Build is central to CM. It's critical to do it right.
A basic build capability is founded on 2 key fundamentals: the ability to reproduce the build and the ability to automate the build process. Without these two fundamentals, you're fighting an uphill battle. Reproduction of the build implies that you have a CM system able to capture the build definition. Automation helps to ensure that no manual errors can play into the production. But this is just a basic build capability.
To move up the ladder, there's plenty more to be done. First of all, automation must be made available to all levels of the team, from production down to developer. Each member of the team needs the same assurance that the right stuff is being built: developer, integration, verification, production.

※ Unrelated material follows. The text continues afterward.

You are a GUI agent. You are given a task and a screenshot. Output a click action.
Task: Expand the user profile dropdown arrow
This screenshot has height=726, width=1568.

It's one thing to automate the build, but in a continuous or regular integration cycle, there could be a lot of work in deciding what's going into the build, especially in larger projects. So what's the secret to successful regular builds? Make sure you have quality going into the builds. To get a series of quality builds it's important to make sure of 2 things: start with a stable build; ensure the changes going into the build are of high quality.
If you've got a half-baked build to start with, don't open the floodgates for other changes. First stablize the build through intensive debugging and changes that move the quality forward only. Once you have a stable build you're in a good position for the second requirement - high quality changes.
High quality changes
High quality software changes are a product of many factors:
- Good people
- Good product architecture
- Effective peer reviews
- Feature and integration testing prior to check-in
- Ensuring the changes that go in are approved
Good people are hard to come by, but good processes, with a good mentor, can make average developers very effective. A mix of software experience, application experience, objectivity and strong design and software engineering skills are desireable.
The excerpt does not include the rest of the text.